Ci sono cose in cui non sono affatto bravo. Nonostante l’età ed i lutti non sono in grado di gestire, nemmeno con le parole, il grande mistero che attende tutti noi. Funerali, commemorazioni, condoglianze: niente di tutto questo mi riesce bene. Tuttavia credo ci sia qualcosa di profondamente umano nel rito, spesso personale, con cui dobbiamo sforzarci di lasciar andare i caduti. Così, accompagnato da Nicola, sono sceso in spiaggia ed ho infilato in tasca un piccolo ciotolo prima di salire lungo il 50° Osa. Il Moregallo ha infatti un’ultima caratteristica che lo rende una montagna speciale: i suoi versanti sono selvaggi, spesso brutali, mentre la sua cima, erbosa e piana, è un luogo permeato da un’irreale senso di pace. Quando il cielo grigio d’autunno si confonde con il silenzio solitario, con il vento del lago, si possono osservare le Grigne, l’arco alpino svizzero, la grande parete Est del Monte Rosa, il lontano Monviso. Ci si può sdraiare sull’erba e lasciare che tutti gli affanni umani, che vibrano nella sottostante pianura che porta a Milano, scompaiano in una quiete immobile e trascendente. Lassù, sul limite degli alberi, vicino alla piccola madonnina che sorveglia la valle, ho portato dalla spiaggia quel piccolo ciotolo: compensazione per quella “cima” che è tristemente mancata.

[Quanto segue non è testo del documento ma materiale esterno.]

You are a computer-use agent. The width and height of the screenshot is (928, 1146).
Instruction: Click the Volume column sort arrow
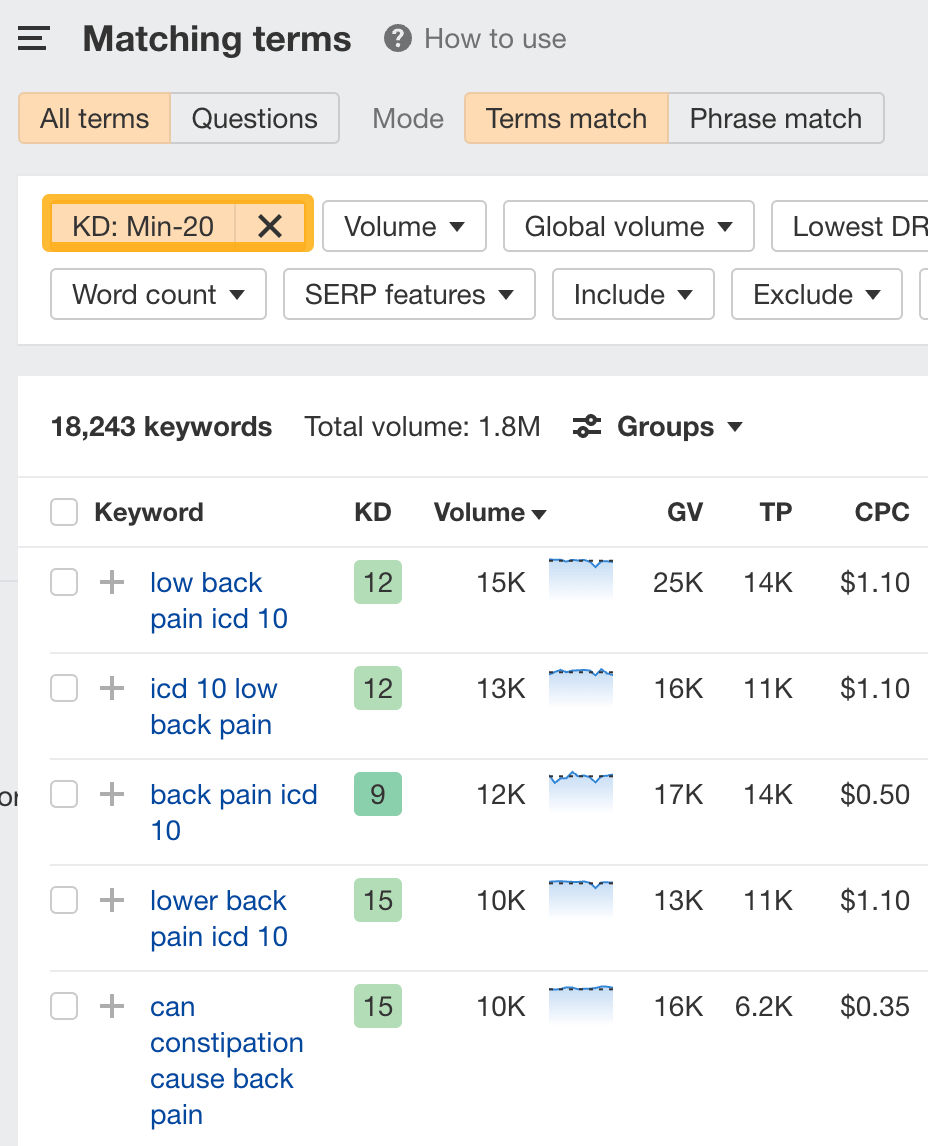pos(539,512)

Questo è quello che posso raccontarvi sul Moregallo. So che Matteo, questo è il nome del ragazzo di Trieste, provava ammirazione per un grande alpinista del passato. Credo sia giusto chiudere questo piccolo racconto, che forse inevitabilmente è diventato una commemorazione, proprio con una frase di questo incredibile esploratore. «L’alpinismo è un’attività sfiancante. Uno sale, sale, sale sempre più in alto, e non raggiunge mai la destinazione. Forse è questo l’aspetto più affascinante. Si è costantemente alla ricerca di qualcosa che non sarà mai raggiunto.» (Hermann Buhl).

Davide “Birillo” Valsecchi

Matteo Sponza.
Trieste: 17 Ottobre 1987  – Moregallo: 14 Ottobre 2019


Kora del Moregallo: Salita lungo il Sentiero (EE) 50°OSA. Breve deviazione sotto la Parete del Corno di Braga. Cima risalento lungo la cresta Nord. Discesa lungo la Cresta Sud Est, lungo il “Sentiero Elvezio”, sentiero dedicato alla memoria di Elvezio Dell’Oro, pioniere dell’alpinismo locale, caduto sulla Torre Trieste nell’agosto del 1958.